Sub- header

Sub- header

Saturday, 2 July 2011

Deserted Minsmere

It was wonderful to have Minsmere reserve all to myself yesterday evening Friday 1st July, for a change. The place was completely deserted with only a couple of walkers seen in the distance off the reserve. Yes, it is great to see a range of people visiting Minsmere and especially bumping into old friends, but it was good to have the place to myself, for once!
Little was seen from the West hide, except for a multitude of Gulls, mostly Black- headed. 11 Mediterranean Gulls all adults, were seen from the South hide plus the on a green island just right of the hide the excellent Roseate Tern which stood with a back on view, but then was seen side- on when disturbed by an immature BH Gull. I checked the pools at the back and save for a hunting female Marsh Harrier close to the path there was little to see. A dainty tern with an all black longish bill, black on the crown (with a white forehead) dipping down to a point below the back of the eye, the black cap extended well onto the nape and finished on the mid nape with a neat rectangular cutoff, there was a little white on the lower nape separating the very pale pearl grey upperparts. It showed a dark (blackish) carpal bar and at rest the primaries showed a narrow dark wedge and the white tail could clearly seen jutting out beyond the closed wings/ primaries. It had very short red legs (compared to Common Tern) and the rings could just out be made out (with 30X scope) one at the top of each leg. In flight it looked very white with a relatively short- winged and long- tailed appearance compared to the nearby Common terns. This bird was therefore an adult winter- plumaged Roseate Tern, very instructive as this is the first I have seen of this species in this plumage I even got my notebook out and made detailed notes! Just right of the tern, an immature Little Gull was seen also stood on the island by the edge of the water.
Looking over towards the East Scrape a Spoonbill suddenly appeared in view and walked right, but not seen again.
Walking from the hide, overlooking the Konik flooded field I initially saw 11 Lapwing and then 2 very fine looking dusky Spotted Redshanks which eventually flew calling their distinctive "chew-it" call, a 3rd Spotted Redshank all sporting coal black plumage was seen here too.
At the Sluice 4 Swallows were flying around including one taking insects to the nest within the sluice pump. 2 swallows settled on the directional signs and one flew to the ground and was feeding on insects on the ground!

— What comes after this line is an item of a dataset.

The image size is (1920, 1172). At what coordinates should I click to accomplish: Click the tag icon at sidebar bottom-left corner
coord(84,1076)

from the East Scrape with the now near setting sun almost right in my eyes I couldn't see much save for a family party of Shelduck, 1 adult and 6 immatures and 11 Black- tailed Godwit seen at the back. Walking along the path, to the North bushes something ahead proved to be Red Deer and I had a close encounter in ther fading light (barely 20 feet away) with 2 adult and 2 fawns looking very Bambi like with their small size and white dotted backs.

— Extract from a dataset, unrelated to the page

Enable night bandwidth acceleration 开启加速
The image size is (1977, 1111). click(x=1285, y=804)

driving out along the road another Red Deer was seen and at a site nearby I walked along a footpath and scanning in the distance amongst all the Red Deer,in a distant field I saw 3 Stone Curlew, 2 adults and 1 immature. The adults were very active running around whilst the youngster was rather less peripatetic.

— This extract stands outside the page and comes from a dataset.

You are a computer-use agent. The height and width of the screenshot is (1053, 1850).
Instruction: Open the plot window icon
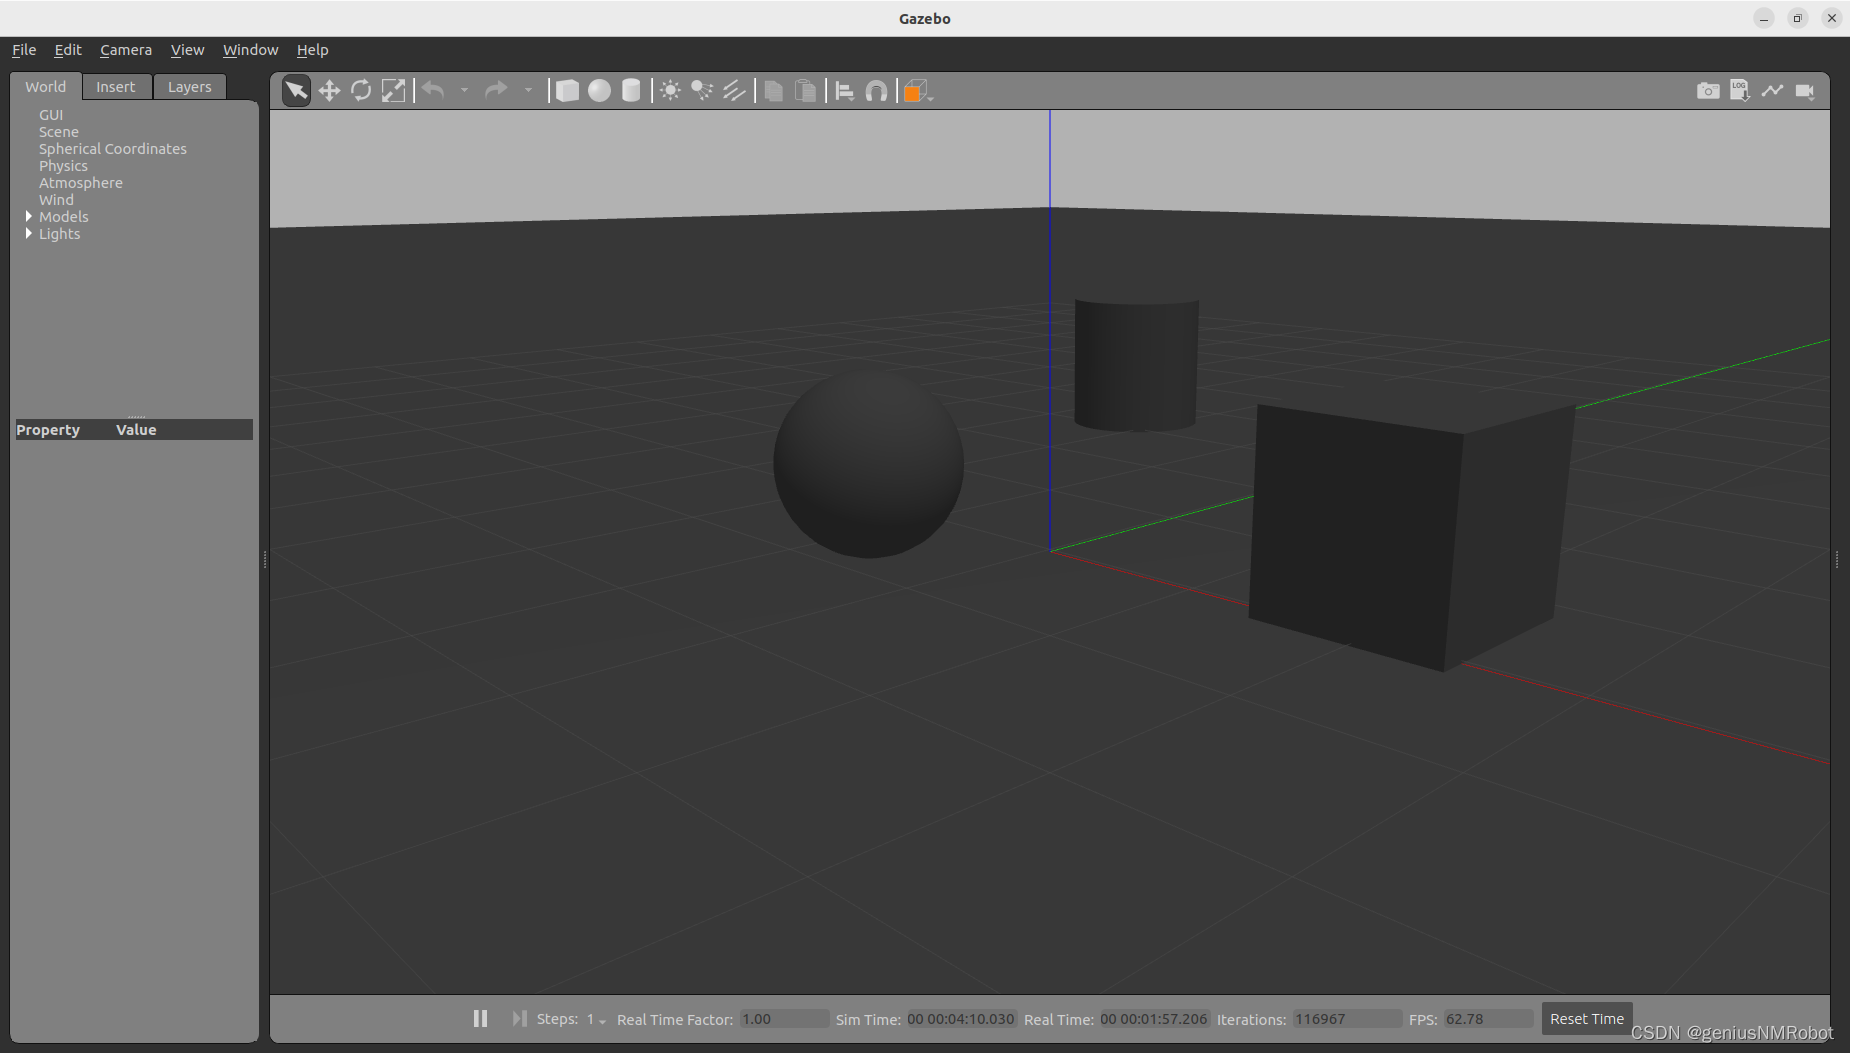point(1773,90)

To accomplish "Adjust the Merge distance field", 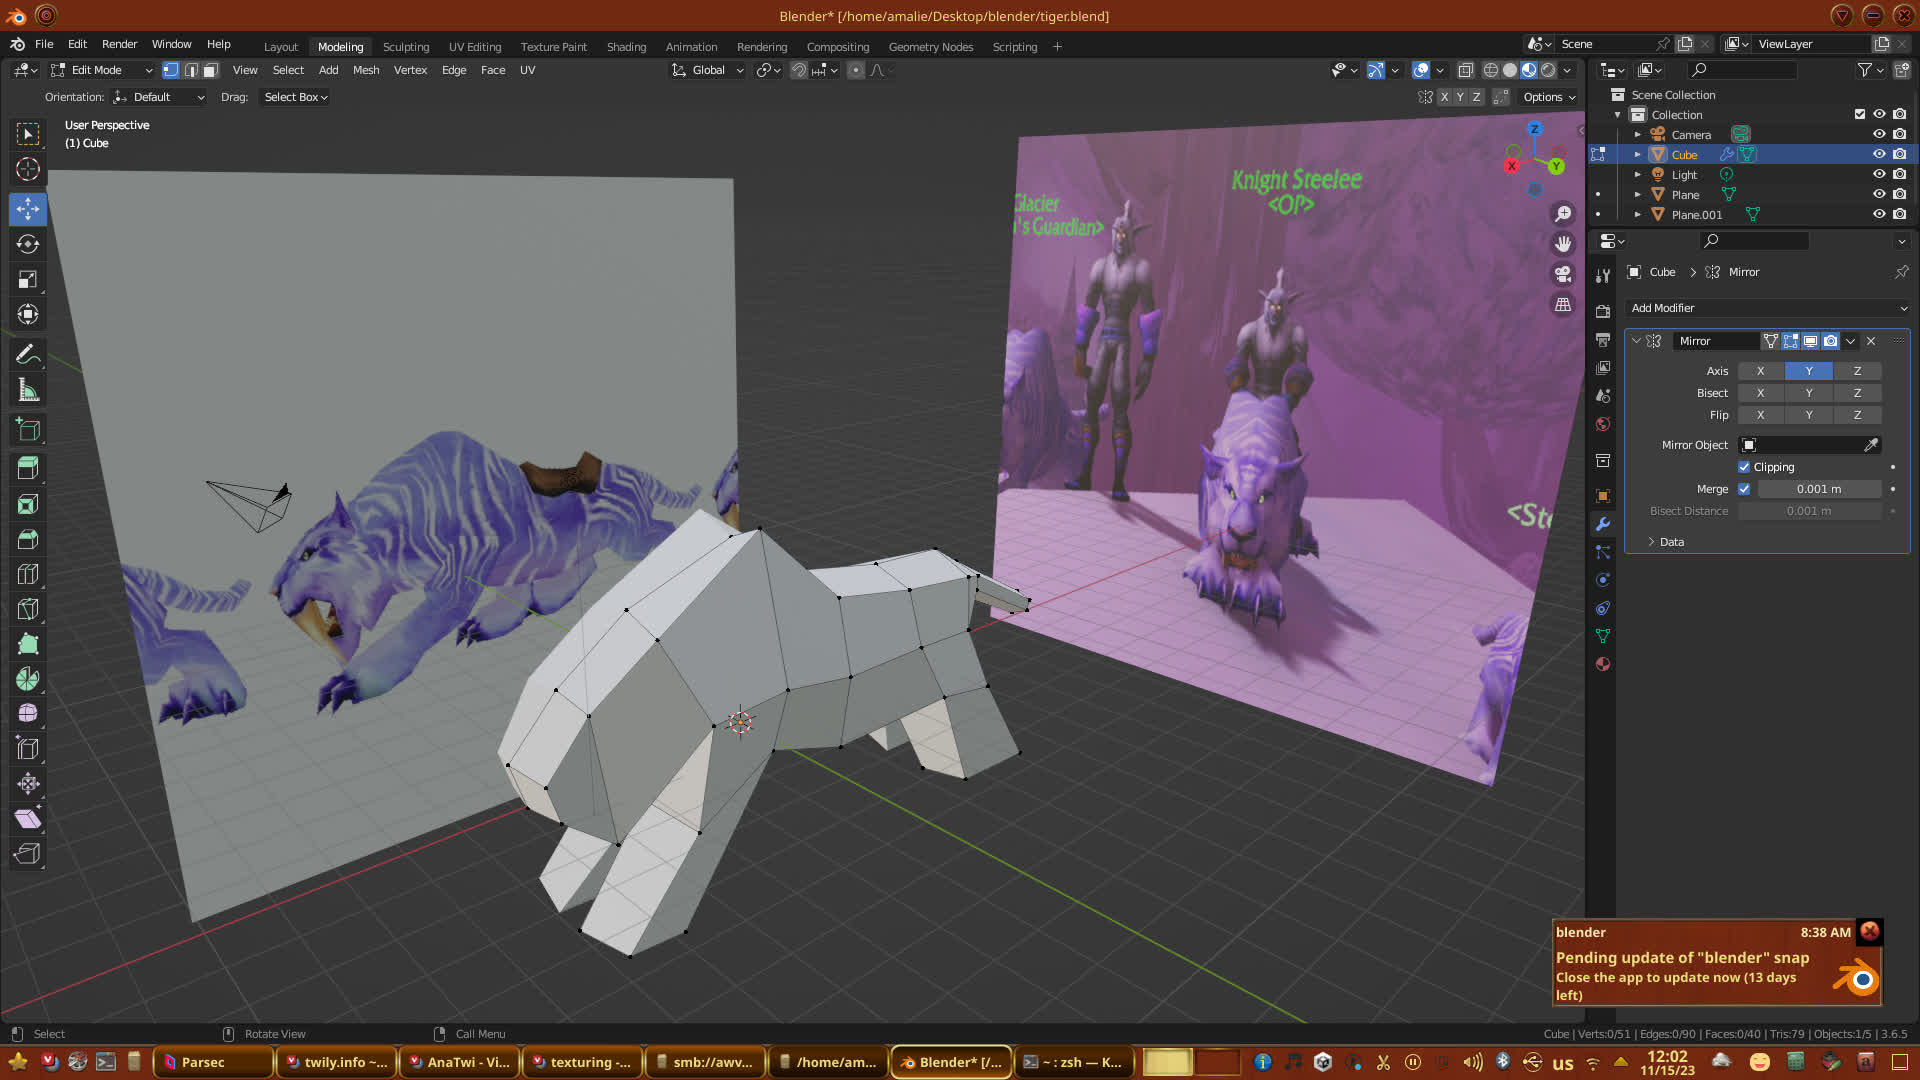I will (x=1818, y=489).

Walking back I tried for the Nightjars, which as dusk descended were churring away merrily, up to 4 heard. But the relatively cold temperature (and even mist settling on the lower parts of the heath) and subsequent distinct lack of insects meant I didn't see them.
At 12.20am Saturday 2nd July, popping out to the car I was really pleased to see a Hedgehog, our first for the present garden, retrieving my camera, the mammal proved camera shy and walked into cover amongst the Hebe bushes.